Ate and drank there, then we died,
Poisoned on an island paradise.
Foaming from our mouths and eyes,
Rotting on an island paradise.
If you've read this far, prepare to read farther because the Omnibusted suckage resumes with more focus on Fenton...but, it's also kind of good?

GFT #46: Godfather Death

Like The Devil’s Brother before it, Godfather Death has its origins in several tales from the Kinder Und Hausmarchen collection by the Brothers’ Grimm, among them The Godfather, The Strange Feast, and (the closest to Zenescope’s version) Godfather Death.
Each of the original stories involves a farmer or some other destitute character with a ridiculous number of children (the Brothers’ Grimm were fond of using the number twelve in such stories) who searches for a rich godparent to care for his thirteenth child. In some versions, importance is placed on the reader learning the piety of God, the treacherous nature of the Devil, and the impartial certainty of Death. In others, the man simply decides to ask the first person he meets, who happens to be Death.
Death gives the thirteenth child a vial of herbs or a potion that he claims will cure any illness, instructing that the boy become a doctor, and that if Death appears at his patient’s feet that the child should not use his medicine and thus let Death claim them. This magical quick-fix cure draws the attention of a local ailing king (because in fairy tales, kings always get greedy and concerned about their own mortality when they hear about impossible, magical things happening).
Feeling sympathy for the king and his daughter, Death’s godson uses logic from old Bugs & Daffy cartoons to make Death stand at the king’s head--and later, at the princess’s head--infuriating Death so much with his disloyalty that Death snuffs out his life-candle.

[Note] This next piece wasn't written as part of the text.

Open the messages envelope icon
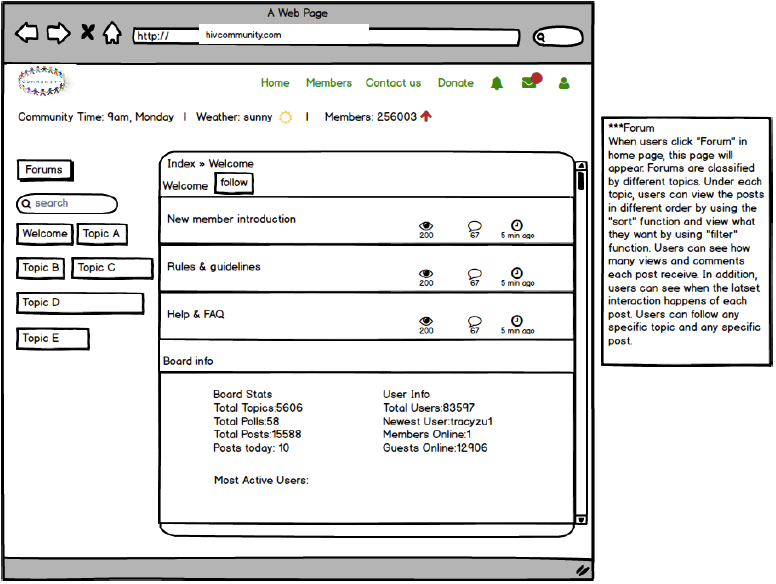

And I thought tribal council on Survivor was intense….
Other versions have the godson visiting Death’s house and discovering that it is haunted and that Death is the Devil in disguise.
The Grimm Fairy Tales version has Fenton visiting a young boy at his parents’ funeral and relating a tale very similar to the original Godfather Death, with the godson, Christian, rendered an only child who is believed by his family and some locals to be cursed (a clever adaptation of his original status as the farmer’s thirteenth son), as people seem to die suspicious deaths around him. Death’s potion and the “heads, you live, feet, you die” mechanic are reimagined here as a “magic” ring that shows a black skull in its gemstone when someone is meant to die. Christian uses Death’s ring to revive his brother, Brand, and the story progresses pretty much the same as originally told. Christian betrays Death, saves the king’s life, and falls in love with the princess. When Death (presumably the Reaper figure from the Titanic Annual and minor appearances in the Wonderland trilogy and several other GFT titles) hires his future shipmate Belinda to poison the princess, Christian again defies his godfather, saving his love at the cost of his own life. The twist to the tale is one we’ve seen before in the Vegas Annual’s "Jack Be Nimble" story, and leads into the “this puppet is dead, let’s find another” plot device used at the end of many villain-focused GFT issues up to this point, with Fenton passing on the ring to the boy who had been listening to the Godfather Death story.
While formulaic in its structure, Joe Brusha’s writing successfully eliminates much of the chance and campy idiocy that were present in its source material, providing an engaging story accompanied by the rough, but dramatic and intense art style of John Toledo and Jason Embury. I don’t recall anything important coming out of this issue, other than establishing a connection between Fenton and Death, but it was still a good read.

And now, Pinocchio hype!
And more sarcasm!


GFT #47: The Devil’s Gambit

Breaking tradition, this issue doesn’t focus on only one fairy tale. In keeping with Grimm Fairy Tales tradition, however, Cindy now wears a slutty, blue, French maid costume. Unfortunately (or fortunately, depending on your view of slutty supervillain costumes, or your view on the use of the word, "slutty" to describe female clothing in this "modern," "woke" era), she’ll still be wearing it for at least another eight years of publication time. And even though its power and importance have been downplayed significantly in the years since The Devil’s Gambit, her magical, dead unicorn-powered samurai sword (named Carnage, apparently) makes her a badass fighter. Since her Revisited issue, Cindy has been trained to a level that lets her kill a dozen skilled goblin ninjas in a matter of seconds (and makes me have to type ridiculous bullshit like “unicorn-powered samurai sword” and “skilled goblin ninjas”), but I’ve always thought that Cindy would be a significantly less badass fighter without Carnage in her hands. After Cindy kills the Dark One’s personal guard (the aforementioned goblin ninjas) in what was supposed to be a sparring match, he seems more turned on than pissed off, and Zenescope’s most dysfunctional couple is born.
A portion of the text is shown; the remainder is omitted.